**PROBLEM DETAILS**: Copy every one of the entries below word for word, keeping each line as it stands.
■ ■ ■ ■ ■
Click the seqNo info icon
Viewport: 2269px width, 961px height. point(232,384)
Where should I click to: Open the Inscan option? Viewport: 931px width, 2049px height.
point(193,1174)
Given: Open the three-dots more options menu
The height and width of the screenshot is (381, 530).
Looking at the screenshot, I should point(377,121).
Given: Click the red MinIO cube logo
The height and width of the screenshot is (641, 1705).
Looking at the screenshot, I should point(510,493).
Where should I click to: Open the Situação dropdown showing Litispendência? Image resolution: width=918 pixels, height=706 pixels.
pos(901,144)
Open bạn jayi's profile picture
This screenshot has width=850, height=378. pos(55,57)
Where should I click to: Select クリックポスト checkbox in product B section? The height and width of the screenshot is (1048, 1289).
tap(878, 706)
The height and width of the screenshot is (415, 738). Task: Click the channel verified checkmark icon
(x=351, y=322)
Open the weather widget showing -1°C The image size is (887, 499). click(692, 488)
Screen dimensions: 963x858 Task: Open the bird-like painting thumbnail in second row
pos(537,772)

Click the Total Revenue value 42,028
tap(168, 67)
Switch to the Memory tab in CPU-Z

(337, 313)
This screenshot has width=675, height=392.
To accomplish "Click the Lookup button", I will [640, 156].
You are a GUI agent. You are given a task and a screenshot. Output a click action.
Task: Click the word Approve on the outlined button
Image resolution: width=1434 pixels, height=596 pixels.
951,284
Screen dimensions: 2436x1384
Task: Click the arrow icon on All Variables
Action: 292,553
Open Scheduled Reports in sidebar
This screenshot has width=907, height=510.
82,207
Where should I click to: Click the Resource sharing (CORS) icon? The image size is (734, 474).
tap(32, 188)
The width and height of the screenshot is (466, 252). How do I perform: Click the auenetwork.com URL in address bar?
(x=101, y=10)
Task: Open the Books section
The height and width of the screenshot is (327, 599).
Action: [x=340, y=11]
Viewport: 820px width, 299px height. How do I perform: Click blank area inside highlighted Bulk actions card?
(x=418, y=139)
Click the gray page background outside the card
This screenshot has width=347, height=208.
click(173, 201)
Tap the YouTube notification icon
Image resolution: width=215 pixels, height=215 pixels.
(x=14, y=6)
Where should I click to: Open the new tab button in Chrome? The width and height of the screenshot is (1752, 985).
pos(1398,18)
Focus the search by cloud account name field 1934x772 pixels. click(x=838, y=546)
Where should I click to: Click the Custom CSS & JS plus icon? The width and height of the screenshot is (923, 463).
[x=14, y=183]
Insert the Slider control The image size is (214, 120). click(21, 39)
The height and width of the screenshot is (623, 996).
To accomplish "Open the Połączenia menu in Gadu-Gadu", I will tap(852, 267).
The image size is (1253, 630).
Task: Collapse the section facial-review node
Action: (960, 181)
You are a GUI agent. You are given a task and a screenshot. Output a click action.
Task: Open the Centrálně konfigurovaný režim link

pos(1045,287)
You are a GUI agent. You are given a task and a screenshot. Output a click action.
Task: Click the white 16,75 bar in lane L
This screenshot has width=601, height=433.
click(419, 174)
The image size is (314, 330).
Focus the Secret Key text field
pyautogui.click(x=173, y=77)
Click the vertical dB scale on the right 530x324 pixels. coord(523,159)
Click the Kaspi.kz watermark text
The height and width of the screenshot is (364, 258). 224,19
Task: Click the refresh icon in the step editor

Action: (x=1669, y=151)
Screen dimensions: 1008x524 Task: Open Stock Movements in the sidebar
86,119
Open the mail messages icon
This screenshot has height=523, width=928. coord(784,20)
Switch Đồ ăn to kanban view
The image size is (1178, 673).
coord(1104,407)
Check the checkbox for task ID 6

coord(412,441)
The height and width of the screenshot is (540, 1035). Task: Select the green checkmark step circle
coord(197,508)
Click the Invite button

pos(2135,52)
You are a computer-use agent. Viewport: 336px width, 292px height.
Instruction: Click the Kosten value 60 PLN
■ ■ ■ ■ ■
**RESPONSE TO THIS EXERCISE**:
Click the seqNo info icon
Viewport: 2269px width, 961px height. point(232,384)
Where should I click to: Open the Inscan option? Viewport: 931px width, 2049px height.
point(193,1174)
Given: Open the three-dots more options menu
The height and width of the screenshot is (381, 530).
Looking at the screenshot, I should point(377,121).
Given: Click the red MinIO cube logo
The height and width of the screenshot is (641, 1705).
Looking at the screenshot, I should point(510,493).
Where should I click to: Open the Situação dropdown showing Litispendência? Image resolution: width=918 pixels, height=706 pixels.
pos(901,144)
Open bạn jayi's profile picture
This screenshot has width=850, height=378. pos(55,57)
Where should I click to: Select クリックポスト checkbox in product B section? The height and width of the screenshot is (1048, 1289).
tap(878, 706)
The height and width of the screenshot is (415, 738). Task: Click the channel verified checkmark icon
(x=351, y=322)
Open the weather widget showing -1°C The image size is (887, 499). click(692, 488)
Screen dimensions: 963x858 Task: Open the bird-like painting thumbnail in second row
pos(537,772)

Click the Total Revenue value 42,028
tap(168, 67)
Switch to the Memory tab in CPU-Z

(337, 313)
This screenshot has width=675, height=392.
To accomplish "Click the Lookup button", I will [640, 156].
You are a GUI agent. You are given a task and a screenshot. Output a click action.
Task: Click the word Approve on the outlined button
Image resolution: width=1434 pixels, height=596 pixels.
951,284
Screen dimensions: 2436x1384
Task: Click the arrow icon on All Variables
Action: 292,553
Open Scheduled Reports in sidebar
This screenshot has width=907, height=510.
82,207
Where should I click to: Click the Resource sharing (CORS) icon? The image size is (734, 474).
tap(32, 188)
The width and height of the screenshot is (466, 252). How do I perform: Click the auenetwork.com URL in address bar?
(x=101, y=10)
Task: Open the Books section
The height and width of the screenshot is (327, 599).
Action: [x=340, y=11]
Viewport: 820px width, 299px height. How do I perform: Click blank area inside highlighted Bulk actions card?
(x=418, y=139)
Click the gray page background outside the card
This screenshot has width=347, height=208.
click(173, 201)
Tap the YouTube notification icon
Image resolution: width=215 pixels, height=215 pixels.
(x=14, y=6)
Where should I click to: Open the new tab button in Chrome? The width and height of the screenshot is (1752, 985).
pos(1398,18)
Focus the search by cloud account name field 1934x772 pixels. click(x=838, y=546)
Where should I click to: Click the Custom CSS & JS plus icon? The width and height of the screenshot is (923, 463).
[x=14, y=183]
Insert the Slider control The image size is (214, 120). click(21, 39)
The height and width of the screenshot is (623, 996).
To accomplish "Open the Połączenia menu in Gadu-Gadu", I will tap(852, 267).
The image size is (1253, 630).
Task: Collapse the section facial-review node
Action: (960, 181)
You are a GUI agent. You are given a task and a screenshot. Output a click action.
Task: Open the Centrálně konfigurovaný režim link

pos(1045,287)
You are a GUI agent. You are given a task and a screenshot. Output a click action.
Task: Click the white 16,75 bar in lane L
This screenshot has width=601, height=433.
click(419, 174)
The image size is (314, 330).
Focus the Secret Key text field
pyautogui.click(x=173, y=77)
Click the vertical dB scale on the right 530x324 pixels. coord(523,159)
Click the Kaspi.kz watermark text
The height and width of the screenshot is (364, 258). 224,19
Task: Click the refresh icon in the step editor

Action: (x=1669, y=151)
Screen dimensions: 1008x524 Task: Open Stock Movements in the sidebar
86,119
Open the mail messages icon
This screenshot has height=523, width=928. coord(784,20)
Switch Đồ ăn to kanban view
The image size is (1178, 673).
coord(1104,407)
Check the checkbox for task ID 6

coord(412,441)
The height and width of the screenshot is (540, 1035). Task: Select the green checkmark step circle
coord(197,508)
Click the Invite button

pos(2135,52)
You are a computer-use agent. Viewport: 336px width, 292px height.
Instruction: Click the Kosten value 60 PLN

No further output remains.